11 여호와의 궤로 성을 한번 돌게 하니라 무리가 진에 돌아와서 진에서 자니라
En hij deed de ark des HEEREN rondom de stad gaan, omringende dezelve eenmaal; toen kwamen zij weder in het leger, en vernachtten in het leger.
12 여호수아가 아침에 일찌기 일어나니라 제사장들이 여호와의 궤를 메고
Daarna stond Jozua des morgens vroeg op, en de priesters droegen de ark des HEEREN.

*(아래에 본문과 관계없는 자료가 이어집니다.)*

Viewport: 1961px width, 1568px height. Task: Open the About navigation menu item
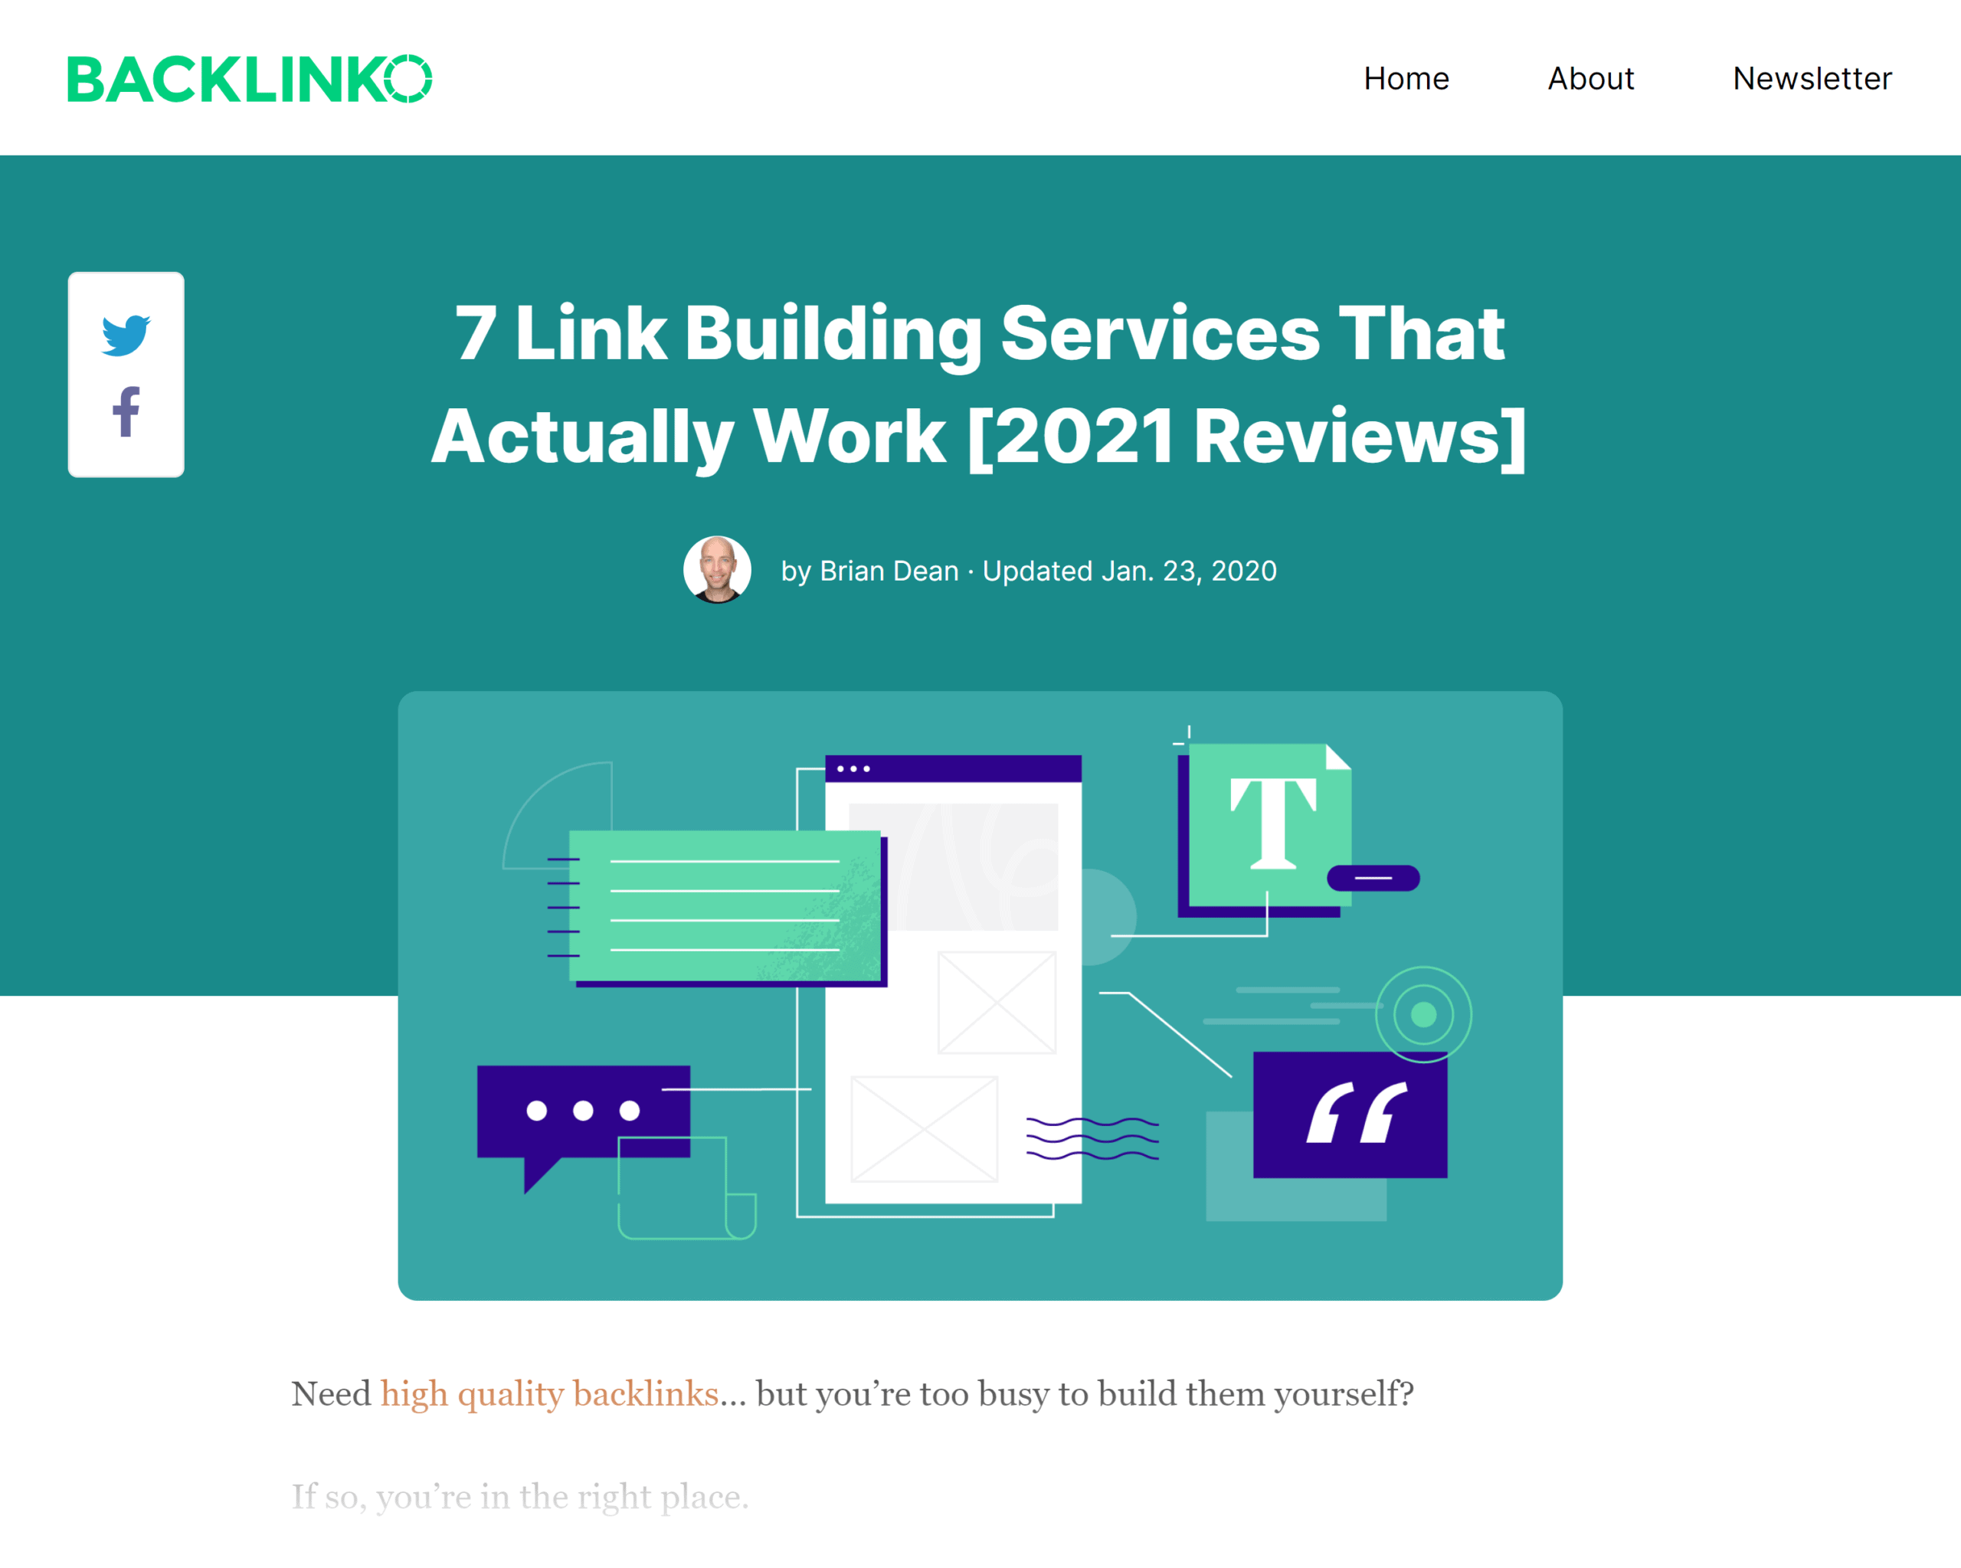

13 일곱 제사장은 일곱 양각 나팔을 잡고 여호와의 궤 앞에서 계속 진행하며 나팔을 불고 무장한 자들은 그 앞에 행하며 후군은 여호와의 궤 뒤에 행하고 제사장들은 나팔을 불며 행하니라
En de zeven priesters, dragende de zeven ramsbazuinen voor de ark des HEEREN, gingen voort, en bliezen met de bazuinen; en de toegerusten gingen voor hun aangezichten, en de achtertocht volgde de ark des HEEREN na, terwijl men ging en blies met de bazuinen.
14 그 제 이일에도 성을 한번 돌고 진에 돌아오니라 엿새 동안을 이같이 행하니라
Alzo gingen zij eenmaal rondom de stad op den tweeden dag; en zij keerden weder in het leger. Alzo deden zij zes dagen lang.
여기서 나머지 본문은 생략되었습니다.